Revise the entries below, swapping "The image size is" for "The image resolution is" and leaving all else as it is.

□ □ □ □

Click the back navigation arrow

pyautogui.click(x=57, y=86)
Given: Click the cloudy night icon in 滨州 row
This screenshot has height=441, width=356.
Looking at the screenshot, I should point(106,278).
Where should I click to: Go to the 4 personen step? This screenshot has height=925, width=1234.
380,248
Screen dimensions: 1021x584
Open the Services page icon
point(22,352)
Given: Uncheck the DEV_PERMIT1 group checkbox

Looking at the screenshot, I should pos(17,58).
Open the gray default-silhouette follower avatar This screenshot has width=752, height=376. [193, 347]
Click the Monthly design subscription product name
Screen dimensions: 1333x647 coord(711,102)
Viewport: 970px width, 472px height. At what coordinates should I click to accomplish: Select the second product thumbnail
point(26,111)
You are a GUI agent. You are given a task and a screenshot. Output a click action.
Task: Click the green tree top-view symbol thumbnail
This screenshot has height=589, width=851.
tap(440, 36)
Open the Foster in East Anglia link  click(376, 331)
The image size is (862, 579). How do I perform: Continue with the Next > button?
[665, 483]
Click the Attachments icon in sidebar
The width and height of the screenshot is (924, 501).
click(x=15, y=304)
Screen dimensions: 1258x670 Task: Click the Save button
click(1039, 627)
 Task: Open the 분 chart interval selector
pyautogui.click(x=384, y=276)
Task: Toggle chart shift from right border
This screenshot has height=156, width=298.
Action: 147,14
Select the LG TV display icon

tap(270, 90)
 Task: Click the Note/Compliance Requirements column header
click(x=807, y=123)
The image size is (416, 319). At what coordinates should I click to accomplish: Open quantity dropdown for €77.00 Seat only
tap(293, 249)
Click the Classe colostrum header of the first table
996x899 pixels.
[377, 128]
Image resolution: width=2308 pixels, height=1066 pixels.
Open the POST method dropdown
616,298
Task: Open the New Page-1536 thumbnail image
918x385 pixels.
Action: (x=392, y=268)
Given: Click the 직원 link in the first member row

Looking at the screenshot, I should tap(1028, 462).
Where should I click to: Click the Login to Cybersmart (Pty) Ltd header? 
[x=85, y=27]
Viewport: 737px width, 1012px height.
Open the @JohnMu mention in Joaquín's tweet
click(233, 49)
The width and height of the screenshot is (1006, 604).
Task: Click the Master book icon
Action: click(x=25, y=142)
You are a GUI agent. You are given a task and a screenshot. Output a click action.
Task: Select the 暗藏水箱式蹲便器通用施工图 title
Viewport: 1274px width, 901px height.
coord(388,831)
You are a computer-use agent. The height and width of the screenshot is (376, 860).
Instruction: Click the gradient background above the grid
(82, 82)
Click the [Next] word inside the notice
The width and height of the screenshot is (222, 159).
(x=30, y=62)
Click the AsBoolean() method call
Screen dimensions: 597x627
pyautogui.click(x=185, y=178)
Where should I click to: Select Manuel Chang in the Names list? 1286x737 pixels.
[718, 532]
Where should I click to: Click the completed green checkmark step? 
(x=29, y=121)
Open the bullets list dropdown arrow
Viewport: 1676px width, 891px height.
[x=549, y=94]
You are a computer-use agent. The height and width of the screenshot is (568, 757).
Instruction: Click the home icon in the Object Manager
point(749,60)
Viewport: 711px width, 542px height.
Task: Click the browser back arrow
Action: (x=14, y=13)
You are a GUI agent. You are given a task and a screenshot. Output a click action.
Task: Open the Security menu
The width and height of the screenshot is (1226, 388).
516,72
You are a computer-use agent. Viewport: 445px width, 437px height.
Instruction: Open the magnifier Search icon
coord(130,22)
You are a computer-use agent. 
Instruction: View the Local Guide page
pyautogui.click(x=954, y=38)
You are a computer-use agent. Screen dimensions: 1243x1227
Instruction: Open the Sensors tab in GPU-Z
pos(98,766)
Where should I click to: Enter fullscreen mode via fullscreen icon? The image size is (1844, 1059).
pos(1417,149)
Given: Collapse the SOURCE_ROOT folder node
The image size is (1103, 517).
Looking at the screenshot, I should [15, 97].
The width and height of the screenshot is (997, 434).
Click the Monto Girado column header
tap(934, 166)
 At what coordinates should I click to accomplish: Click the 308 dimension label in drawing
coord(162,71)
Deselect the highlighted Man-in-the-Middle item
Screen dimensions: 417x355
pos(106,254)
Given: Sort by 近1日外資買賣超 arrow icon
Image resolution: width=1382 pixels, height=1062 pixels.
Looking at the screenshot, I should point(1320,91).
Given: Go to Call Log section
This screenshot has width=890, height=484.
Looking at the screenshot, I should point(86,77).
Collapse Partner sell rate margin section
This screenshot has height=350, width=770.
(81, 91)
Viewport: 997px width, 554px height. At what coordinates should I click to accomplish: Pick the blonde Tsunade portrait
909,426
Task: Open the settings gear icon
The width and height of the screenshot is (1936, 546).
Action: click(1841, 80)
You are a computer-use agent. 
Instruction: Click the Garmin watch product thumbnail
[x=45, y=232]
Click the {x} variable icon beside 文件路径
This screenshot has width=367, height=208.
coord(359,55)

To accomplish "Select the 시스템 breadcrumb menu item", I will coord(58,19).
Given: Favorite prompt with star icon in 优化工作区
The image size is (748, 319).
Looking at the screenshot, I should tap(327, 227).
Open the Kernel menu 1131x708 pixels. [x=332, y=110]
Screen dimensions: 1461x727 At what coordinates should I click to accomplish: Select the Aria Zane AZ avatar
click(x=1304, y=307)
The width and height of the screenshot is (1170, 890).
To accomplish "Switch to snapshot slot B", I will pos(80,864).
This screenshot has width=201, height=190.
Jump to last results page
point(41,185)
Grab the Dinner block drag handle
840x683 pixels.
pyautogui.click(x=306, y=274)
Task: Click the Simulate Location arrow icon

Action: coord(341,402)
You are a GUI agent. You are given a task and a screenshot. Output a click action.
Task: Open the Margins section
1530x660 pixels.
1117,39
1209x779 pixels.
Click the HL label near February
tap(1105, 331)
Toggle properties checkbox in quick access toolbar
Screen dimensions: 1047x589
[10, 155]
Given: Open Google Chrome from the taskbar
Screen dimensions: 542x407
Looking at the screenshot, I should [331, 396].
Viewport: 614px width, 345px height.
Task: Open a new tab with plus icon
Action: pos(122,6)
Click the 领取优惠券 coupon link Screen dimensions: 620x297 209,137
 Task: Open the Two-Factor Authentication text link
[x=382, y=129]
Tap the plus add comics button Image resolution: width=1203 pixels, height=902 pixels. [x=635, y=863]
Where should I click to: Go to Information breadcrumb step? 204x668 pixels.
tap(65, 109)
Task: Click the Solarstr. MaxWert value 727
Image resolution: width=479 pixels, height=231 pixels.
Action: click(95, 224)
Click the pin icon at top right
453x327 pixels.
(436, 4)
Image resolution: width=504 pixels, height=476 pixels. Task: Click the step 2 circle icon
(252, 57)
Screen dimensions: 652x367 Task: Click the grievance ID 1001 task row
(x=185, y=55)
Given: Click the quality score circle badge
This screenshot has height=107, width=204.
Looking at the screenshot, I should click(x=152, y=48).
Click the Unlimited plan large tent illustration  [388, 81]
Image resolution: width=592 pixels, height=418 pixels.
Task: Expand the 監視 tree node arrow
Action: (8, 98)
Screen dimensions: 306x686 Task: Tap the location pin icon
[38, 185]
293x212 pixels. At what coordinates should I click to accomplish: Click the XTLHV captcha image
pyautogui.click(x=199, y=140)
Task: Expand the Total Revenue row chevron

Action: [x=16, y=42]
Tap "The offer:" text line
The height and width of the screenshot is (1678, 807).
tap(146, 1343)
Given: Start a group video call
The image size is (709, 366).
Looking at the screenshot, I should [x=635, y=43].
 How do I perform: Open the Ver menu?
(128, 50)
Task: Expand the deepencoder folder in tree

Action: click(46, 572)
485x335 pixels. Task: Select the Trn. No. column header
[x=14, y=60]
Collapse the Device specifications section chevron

□ □ □ □

■ FULL OUTPUT
Click the back navigation arrow

pyautogui.click(x=57, y=86)
Given: Click the cloudy night icon in 滨州 row
This screenshot has height=441, width=356.
Looking at the screenshot, I should point(106,278).
Where should I click to: Go to the 4 personen step? This screenshot has height=925, width=1234.
380,248
Screen dimensions: 1021x584
Open the Services page icon
point(22,352)
Given: Uncheck the DEV_PERMIT1 group checkbox

Looking at the screenshot, I should pos(17,58).
Open the gray default-silhouette follower avatar This screenshot has width=752, height=376. [193, 347]
Click the Monthly design subscription product name
Screen dimensions: 1333x647 coord(711,102)
Viewport: 970px width, 472px height. At what coordinates should I click to accomplish: Select the second product thumbnail
point(26,111)
You are a GUI agent. You are given a task and a screenshot. Output a click action.
Task: Click the green tree top-view symbol thumbnail
This screenshot has height=589, width=851.
tap(440, 36)
Open the Foster in East Anglia link  click(376, 331)
The image resolution is (862, 579). How do I perform: Continue with the Next > button?
[665, 483]
Click the Attachments icon in sidebar
The width and height of the screenshot is (924, 501).
click(x=15, y=304)
Screen dimensions: 1258x670 Task: Click the Save button
click(1039, 627)
 Task: Open the 분 chart interval selector
pyautogui.click(x=384, y=276)
Task: Toggle chart shift from right border
This screenshot has height=156, width=298.
Action: 147,14
Select the LG TV display icon

tap(270, 90)
 Task: Click the Note/Compliance Requirements column header
click(x=807, y=123)
The image resolution is (416, 319). At what coordinates should I click to accomplish: Open quantity dropdown for €77.00 Seat only
tap(293, 249)
Click the Classe colostrum header of the first table
996x899 pixels.
[377, 128]
Image resolution: width=2308 pixels, height=1066 pixels.
Open the POST method dropdown
616,298
Task: Open the New Page-1536 thumbnail image
918x385 pixels.
Action: (x=392, y=268)
Given: Click the 직원 link in the first member row

Looking at the screenshot, I should tap(1028, 462).
Where should I click to: Click the Login to Cybersmart (Pty) Ltd header? 
[x=85, y=27]
Viewport: 737px width, 1012px height.
Open the @JohnMu mention in Joaquín's tweet
click(233, 49)
The width and height of the screenshot is (1006, 604).
Task: Click the Master book icon
Action: click(x=25, y=142)
You are a GUI agent. You are given a task and a screenshot. Output a click action.
Task: Select the 暗藏水箱式蹲便器通用施工图 title
Viewport: 1274px width, 901px height.
coord(388,831)
You are a computer-use agent. The height and width of the screenshot is (376, 860).
Instruction: Click the gradient background above the grid
(82, 82)
Click the [Next] word inside the notice
The width and height of the screenshot is (222, 159).
(x=30, y=62)
Click the AsBoolean() method call
Screen dimensions: 597x627
pyautogui.click(x=185, y=178)
Where should I click to: Select Manuel Chang in the Names list? 1286x737 pixels.
[718, 532]
Where should I click to: Click the completed green checkmark step? 
(x=29, y=121)
Open the bullets list dropdown arrow
Viewport: 1676px width, 891px height.
[x=549, y=94]
You are a computer-use agent. The height and width of the screenshot is (568, 757).
Instruction: Click the home icon in the Object Manager
point(749,60)
Viewport: 711px width, 542px height.
Task: Click the browser back arrow
Action: (x=14, y=13)
You are a GUI agent. You are given a task and a screenshot. Output a click action.
Task: Open the Security menu
The width and height of the screenshot is (1226, 388).
516,72
You are a computer-use agent. Viewport: 445px width, 437px height.
Instruction: Open the magnifier Search icon
coord(130,22)
You are a computer-use agent. 
Instruction: View the Local Guide page
pyautogui.click(x=954, y=38)
You are a computer-use agent. Screen dimensions: 1243x1227
Instruction: Open the Sensors tab in GPU-Z
pos(98,766)
Where should I click to: Enter fullscreen mode via fullscreen icon? The image resolution is (1844, 1059).
pos(1417,149)
Given: Collapse the SOURCE_ROOT folder node
The image resolution is (1103, 517).
Looking at the screenshot, I should [15, 97].
The width and height of the screenshot is (997, 434).
Click the Monto Girado column header
tap(934, 166)
 At what coordinates should I click to accomplish: Click the 308 dimension label in drawing
coord(162,71)
Deselect the highlighted Man-in-the-Middle item
Screen dimensions: 417x355
pos(106,254)
Given: Sort by 近1日外資買賣超 arrow icon
Image resolution: width=1382 pixels, height=1062 pixels.
Looking at the screenshot, I should point(1320,91).
Given: Go to Call Log section
This screenshot has width=890, height=484.
Looking at the screenshot, I should point(86,77).
Collapse Partner sell rate margin section
This screenshot has height=350, width=770.
(81, 91)
Viewport: 997px width, 554px height. At what coordinates should I click to accomplish: Pick the blonde Tsunade portrait
909,426
Task: Open the settings gear icon
The width and height of the screenshot is (1936, 546).
Action: click(1841, 80)
You are a computer-use agent. 
Instruction: Click the Garmin watch product thumbnail
[x=45, y=232]
Click the {x} variable icon beside 文件路径
This screenshot has width=367, height=208.
coord(359,55)

To accomplish "Select the 시스템 breadcrumb menu item", I will coord(58,19).
Given: Favorite prompt with star icon in 优化工作区
The image resolution is (748, 319).
Looking at the screenshot, I should tap(327, 227).
Open the Kernel menu 1131x708 pixels. [x=332, y=110]
Screen dimensions: 1461x727 At what coordinates should I click to accomplish: Select the Aria Zane AZ avatar
click(x=1304, y=307)
The width and height of the screenshot is (1170, 890).
To accomplish "Switch to snapshot slot B", I will pos(80,864).
This screenshot has width=201, height=190.
Jump to last results page
point(41,185)
Grab the Dinner block drag handle
840x683 pixels.
pyautogui.click(x=306, y=274)
Task: Click the Simulate Location arrow icon

Action: coord(341,402)
You are a GUI agent. You are given a task and a screenshot. Output a click action.
Task: Open the Margins section
1530x660 pixels.
1117,39
1209x779 pixels.
Click the HL label near February
tap(1105, 331)
Toggle properties checkbox in quick access toolbar
Screen dimensions: 1047x589
[10, 155]
Given: Open Google Chrome from the taskbar
Screen dimensions: 542x407
Looking at the screenshot, I should [331, 396].
Viewport: 614px width, 345px height.
Task: Open a new tab with plus icon
Action: pos(122,6)
Click the 领取优惠券 coupon link Screen dimensions: 620x297 209,137
 Task: Open the Two-Factor Authentication text link
[x=382, y=129]
Tap the plus add comics button Image resolution: width=1203 pixels, height=902 pixels. [x=635, y=863]
Where should I click to: Go to Information breadcrumb step? 204x668 pixels.
tap(65, 109)
Task: Click the Solarstr. MaxWert value 727
Image resolution: width=479 pixels, height=231 pixels.
Action: click(95, 224)
Click the pin icon at top right
453x327 pixels.
(436, 4)
Image resolution: width=504 pixels, height=476 pixels. Task: Click the step 2 circle icon
(252, 57)
Screen dimensions: 652x367 Task: Click the grievance ID 1001 task row
(x=185, y=55)
Given: Click the quality score circle badge
This screenshot has height=107, width=204.
Looking at the screenshot, I should click(x=152, y=48).
Click the Unlimited plan large tent illustration  [388, 81]
Image resolution: width=592 pixels, height=418 pixels.
Task: Expand the 監視 tree node arrow
Action: (8, 98)
Screen dimensions: 306x686 Task: Tap the location pin icon
[38, 185]
293x212 pixels. At what coordinates should I click to accomplish: Click the XTLHV captcha image
pyautogui.click(x=199, y=140)
Task: Expand the Total Revenue row chevron

Action: [x=16, y=42]
Tap "The offer:" text line
The height and width of the screenshot is (1678, 807).
tap(146, 1343)
Given: Start a group video call
The image resolution is (709, 366).
Looking at the screenshot, I should [x=635, y=43].
 How do I perform: Open the Ver menu?
(128, 50)
Task: Expand the deepencoder folder in tree

Action: click(46, 572)
485x335 pixels. Task: Select the Trn. No. column header
[x=14, y=60]
Collapse the Device specifications section chevron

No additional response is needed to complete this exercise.